Segment Start: Exercise input

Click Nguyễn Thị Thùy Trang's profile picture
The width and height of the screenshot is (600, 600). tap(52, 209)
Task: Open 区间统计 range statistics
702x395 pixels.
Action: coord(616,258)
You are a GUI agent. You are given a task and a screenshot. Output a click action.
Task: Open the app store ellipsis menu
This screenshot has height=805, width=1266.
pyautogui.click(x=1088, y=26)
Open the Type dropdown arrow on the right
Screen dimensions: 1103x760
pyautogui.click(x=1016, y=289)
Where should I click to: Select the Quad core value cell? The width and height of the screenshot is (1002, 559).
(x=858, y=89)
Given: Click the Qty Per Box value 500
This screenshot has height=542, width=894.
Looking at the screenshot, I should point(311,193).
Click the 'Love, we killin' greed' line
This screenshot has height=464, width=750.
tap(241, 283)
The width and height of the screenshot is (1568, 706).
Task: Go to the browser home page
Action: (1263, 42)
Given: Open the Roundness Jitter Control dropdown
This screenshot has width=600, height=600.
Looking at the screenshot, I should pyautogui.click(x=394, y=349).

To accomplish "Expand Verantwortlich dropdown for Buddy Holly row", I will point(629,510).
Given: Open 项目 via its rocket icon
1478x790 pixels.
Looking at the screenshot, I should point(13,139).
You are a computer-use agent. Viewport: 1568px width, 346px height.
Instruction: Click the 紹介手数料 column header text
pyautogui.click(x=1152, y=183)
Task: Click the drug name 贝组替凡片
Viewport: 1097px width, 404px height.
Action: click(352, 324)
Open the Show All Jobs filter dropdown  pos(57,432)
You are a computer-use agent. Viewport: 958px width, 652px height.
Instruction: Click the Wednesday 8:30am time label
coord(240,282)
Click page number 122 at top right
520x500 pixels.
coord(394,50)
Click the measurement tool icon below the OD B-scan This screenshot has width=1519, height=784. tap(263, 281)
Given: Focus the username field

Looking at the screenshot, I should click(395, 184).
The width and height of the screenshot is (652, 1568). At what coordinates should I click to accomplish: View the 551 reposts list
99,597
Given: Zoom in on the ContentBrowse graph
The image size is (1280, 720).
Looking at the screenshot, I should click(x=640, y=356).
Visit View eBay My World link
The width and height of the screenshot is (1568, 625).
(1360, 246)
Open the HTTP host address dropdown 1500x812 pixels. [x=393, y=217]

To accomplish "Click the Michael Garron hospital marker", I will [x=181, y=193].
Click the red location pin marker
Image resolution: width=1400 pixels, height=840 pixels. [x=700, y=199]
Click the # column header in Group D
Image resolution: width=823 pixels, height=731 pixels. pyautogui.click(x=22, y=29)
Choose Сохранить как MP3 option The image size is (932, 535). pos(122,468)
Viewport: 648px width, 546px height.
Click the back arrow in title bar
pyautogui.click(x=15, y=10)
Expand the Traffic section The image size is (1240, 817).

Segment End: Exercise input

Assigned task: Please say how many lines in the records contain the word "will", and give only that number.

Written answer: 2